» **Data**:

------------

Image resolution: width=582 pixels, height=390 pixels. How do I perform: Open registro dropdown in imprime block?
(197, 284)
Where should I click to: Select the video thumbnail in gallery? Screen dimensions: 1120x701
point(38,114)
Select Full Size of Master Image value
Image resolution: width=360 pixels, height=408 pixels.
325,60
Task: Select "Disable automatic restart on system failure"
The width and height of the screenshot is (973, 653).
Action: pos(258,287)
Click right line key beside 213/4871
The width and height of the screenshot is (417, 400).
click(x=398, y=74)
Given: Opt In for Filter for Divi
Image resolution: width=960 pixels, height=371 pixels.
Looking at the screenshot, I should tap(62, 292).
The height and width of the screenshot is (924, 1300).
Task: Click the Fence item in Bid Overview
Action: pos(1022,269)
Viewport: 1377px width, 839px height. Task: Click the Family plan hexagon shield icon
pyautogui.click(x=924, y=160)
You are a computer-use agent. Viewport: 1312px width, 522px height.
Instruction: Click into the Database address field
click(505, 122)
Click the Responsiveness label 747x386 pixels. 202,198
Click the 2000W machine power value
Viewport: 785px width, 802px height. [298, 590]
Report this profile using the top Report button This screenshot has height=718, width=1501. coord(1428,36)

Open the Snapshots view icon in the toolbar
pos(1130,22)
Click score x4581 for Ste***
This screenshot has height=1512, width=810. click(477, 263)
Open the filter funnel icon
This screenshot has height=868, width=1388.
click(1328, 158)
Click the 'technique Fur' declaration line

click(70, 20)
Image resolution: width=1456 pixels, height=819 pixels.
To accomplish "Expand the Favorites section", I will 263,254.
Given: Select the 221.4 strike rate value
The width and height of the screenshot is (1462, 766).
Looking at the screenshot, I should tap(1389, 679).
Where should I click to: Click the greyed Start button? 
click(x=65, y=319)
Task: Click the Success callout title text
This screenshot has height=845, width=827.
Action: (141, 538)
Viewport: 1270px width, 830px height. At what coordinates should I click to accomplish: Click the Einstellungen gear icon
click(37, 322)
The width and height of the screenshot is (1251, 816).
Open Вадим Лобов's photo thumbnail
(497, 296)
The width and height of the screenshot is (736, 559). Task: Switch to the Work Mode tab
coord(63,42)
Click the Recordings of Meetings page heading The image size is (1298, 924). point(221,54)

------------

» **Problem details**:
Looking at the material above, say how many of its lines include "Given", and give nothing besides the number.

» **Result**:
2